= Section du texte =
# # # # # # #
Ottawa (Ontario), le 13 février 2004

EN PRÉSENCE DE MADAME LA JUGE SNIDER

ENTRE :

                                                           WILLIAM ISEN

                                                                                                                               demandeur

                                                                       et

                                         STEPHEN SIMMS et MARLA SIMMS

                                                                                                                                défendeurs

                          MOTIFS DE L'ORDONNANCE ET ORDONNANCE

LA JUGE SNIDER

[1]         M. William Isen, le demandeur dans la présente action, a demandé à la Cour de décider d'un point de droit exposé dans un mémoire spécial en application de l'alinéa 220(1)c) des Règles de la Cour fédérale (1998). Cet alinéa des Règles permet à la Cour de décider des points litigieux avant l'instruction de l'action ou en remplacement de celle-ci. Par une ordonnance en date du 2 juin 2003, la protonotaire Tabib a décidé que la Cour tranche la question suivante :


[TRADUCTION] Les faits et les circonstances qui ont donné lieu à un événement ayant causé une lésion corporelle à Stephen Simms le 1er août 1999 forment-ils des créances nées d'un même événement impliquant un navire jaugeant moins de 300 tonneaux pour l'application du paragraphe 577(1) de la Loi sur la marine marchande du Canada?
# # # # # # #
= Extraits de données =
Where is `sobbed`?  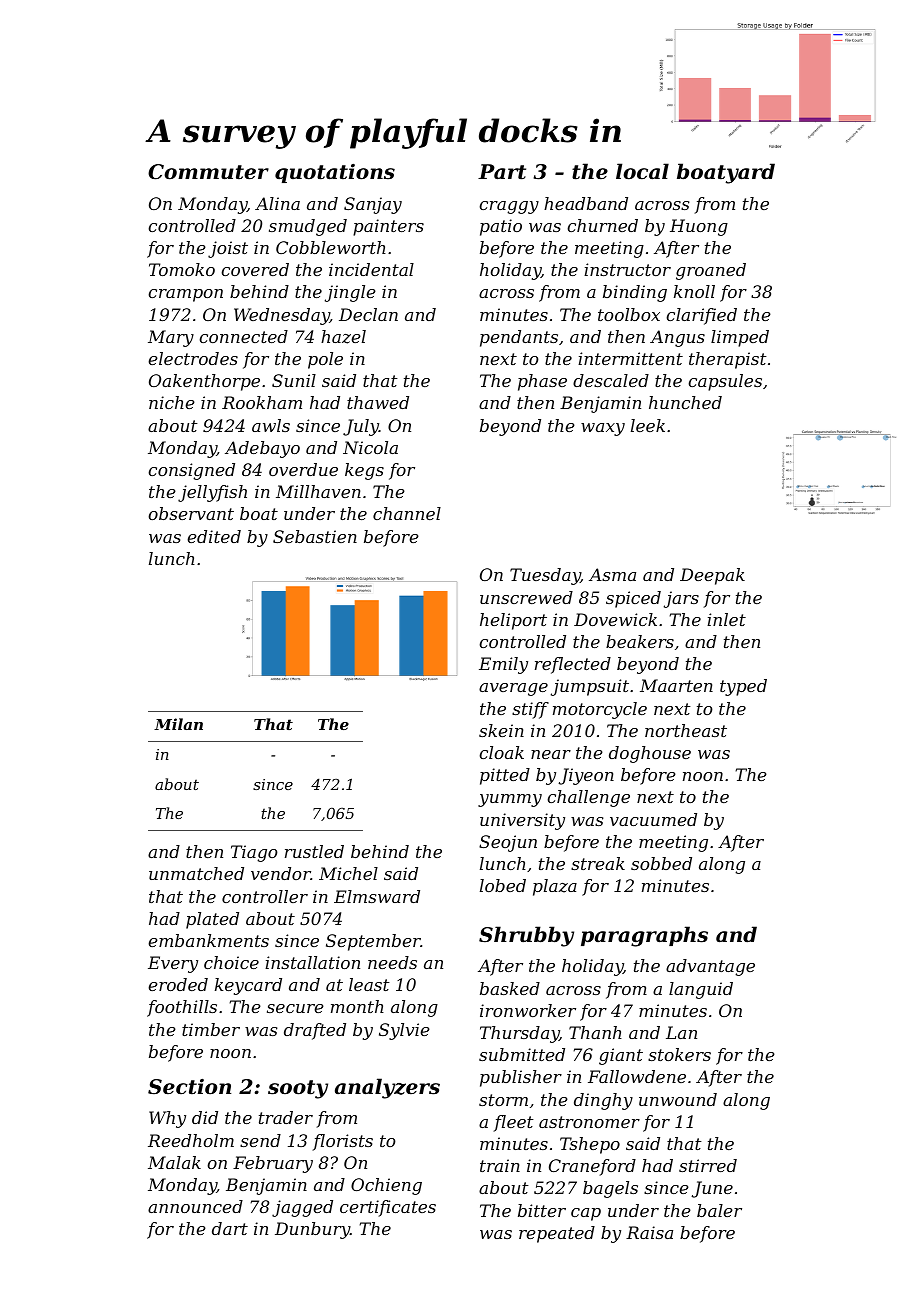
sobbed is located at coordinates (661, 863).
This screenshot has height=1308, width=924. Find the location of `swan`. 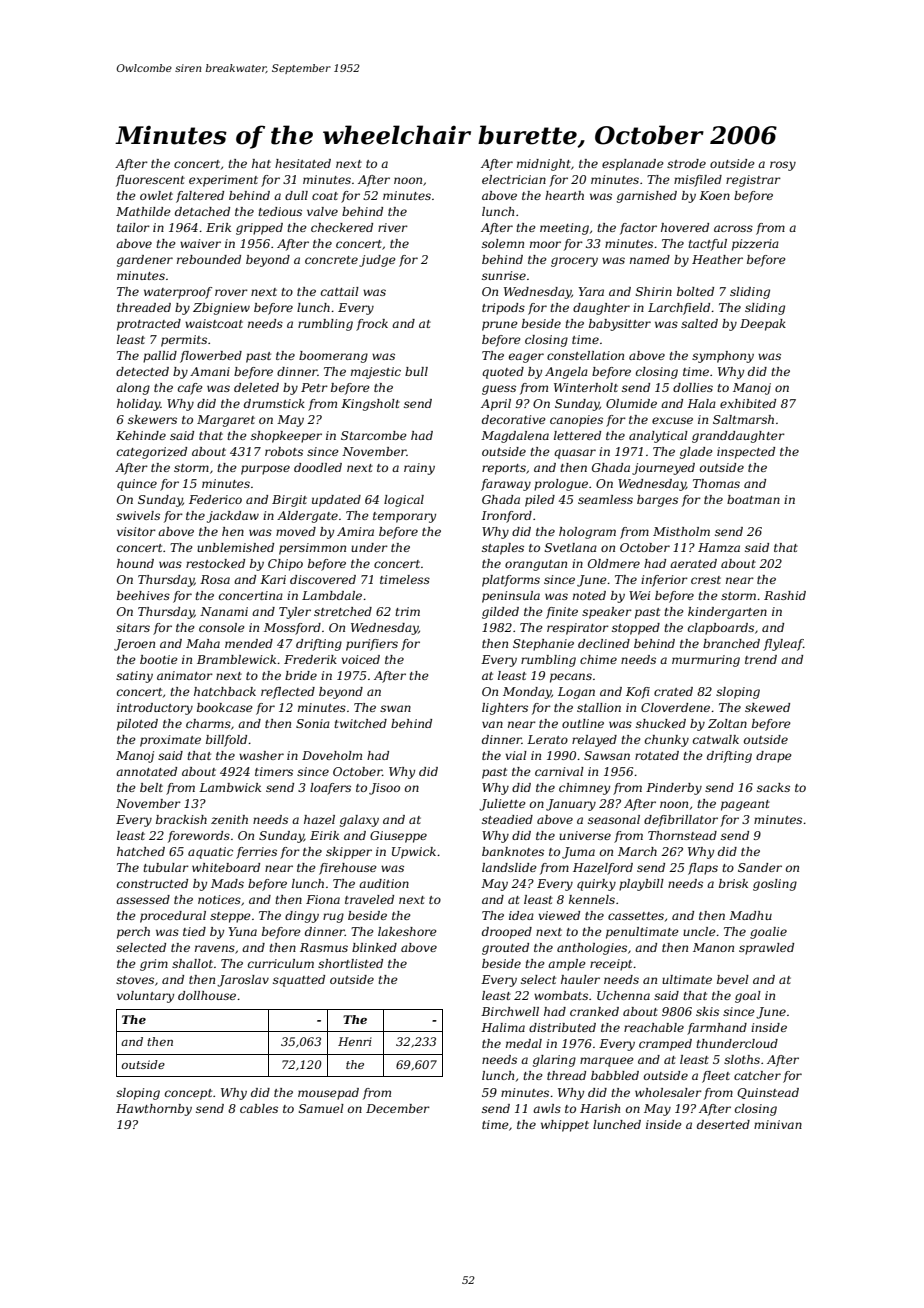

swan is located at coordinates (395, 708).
# # # # # # #
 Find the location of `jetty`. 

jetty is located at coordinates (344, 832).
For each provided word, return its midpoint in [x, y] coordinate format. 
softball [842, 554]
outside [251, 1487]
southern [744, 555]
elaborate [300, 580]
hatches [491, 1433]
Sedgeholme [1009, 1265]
# # # # # # #
= Tâche donnée 1 =
Répondez aux questions suivantes à partir de l'extrait du jugement :
(a) Quelle date figure en tête de l'extrait du jugement ?
(b) En application de quel alinéa des Règles de la Cour fédérale (1998) M. William Isen a-t-il demandé à la Cour de décider d'un point de droit ?
(c) Quelle protonotaire a rendu l'ordonnance en date du 2 juin 2003 ?
= Tâche donnée 2 =
Transcrivez fidèlement le passage de l'extrait du jugement allant de « [1]         M. William » jusqu'à « marchande du Canada? » inclusivement.
= Tâche donnée 3 =
Prolongez l'extrait du jugement à partir de l'endroit où il s'arrête.

= Résultat de la tâche 1 =
(a) Le 13 février 2004.
(b) L'alinéa 220(1)c).
(c) La protonotaire Tabib.

= Résultat de la tâche 2 =
[1]         M. William Isen, le demandeur dans la présente action, a demandé à la Cour de décider d'un point de droit exposé dans un mémoire spécial en application de l'alinéa 220(1)c) des Règles de la Cour fédérale (1998). Cet alinéa des Règles permet à la Cour de décider des points litigieux avant l'instruction de l'action ou en remplacement de celle-ci. Par une ordonnance en date du 2 juin 2003, la protonotaire Tabib a décidé que la Cour tranche la question suivante :


[TRADUCTION] Les faits et les circonstances qui ont donné lieu à un événement ayant causé une lésion corporelle à Stephen Simms le 1er août 1999 forment-ils des créances nées d'un même événement impliquant un navire jaugeant moins de 300 tonneaux pour l'application du paragraphe 577(1) de la Loi sur la marine marchande du Canada?

= Résultat de la tâche 3 =
[2]         M. Isen est propriétaire d'un bateau de 17 pieds - un Mercruiser Calais Bowrider 1998. M. Isen avait une bâche moteur pour son bateau, qu'il attachait avec une corde élastique de 3 pieds lors du transport de son bateau sur une remorque porte-bateau.

[3]         Le 1er août 1999, après une journée d'activités récréatives au lac Muskoka, le bateau a été placé sur une rampe. M. Isen a alors fait marche arrière avec un véhicule de transport motorisé Pontiac 1997, auquel avait été attachée la remorque, dans les eaux du lac Muskoka, où le bateau a été placé sur la remorque. Le véhicule et la remorque sur laquelle se trouvait le bateau ont été conduits sur un terrain plat.

[4]         M. Simms, un défendeur et un ami du demandeur, se tenait à côté du bateau. M. Isen a serré un des crochets de la corde élastique sur un taquet du plat-bord à tribord, a étiré la corde sur la largeur du bateau et a accroché l'autre bout sur un taquet du plat-bord à bâbord. Pendant que M. Isen vérifiait si la corde élastique était solide sur le taquet, la corde élastique lui a glissé entre les mains pour raser le bateau en largeur. Le crochet en métal est venu frapper l'oeil droit de M. Simms.


[5]         M. et Mme Simms, les défendeurs dans la présente instance, ont introduit une action en responsabilité devant la Cour supérieure de Justice de l'Ontario contre M. Isen pour les lésions causées à l'oeil de M Simms. M. et Mme Simms réclament respectivement des dommages-intérêts de 2 000 000 $ et 200 000 $ plus intérêt avant jugement. M. Isen rejette toute responsabilité pour les lésions corporelles que M. Simms a subies.

[6]         M. Isen a introduit la présente action en application de l'article 581 de la Loi sur la marine marchande, L.R.C. 1985, ch. S-9, modifiée par la Loi modifiant la Loi sur la Loi sur la marine marchande (responsabilité en matière maritime), L.C. 1998, ch. 6 (ci-après, la Loi sur la marine marchande du Canada). L'objet de sa demande est la limitation de sa responsabilité, s'il y en a une, à 1 000 000 $.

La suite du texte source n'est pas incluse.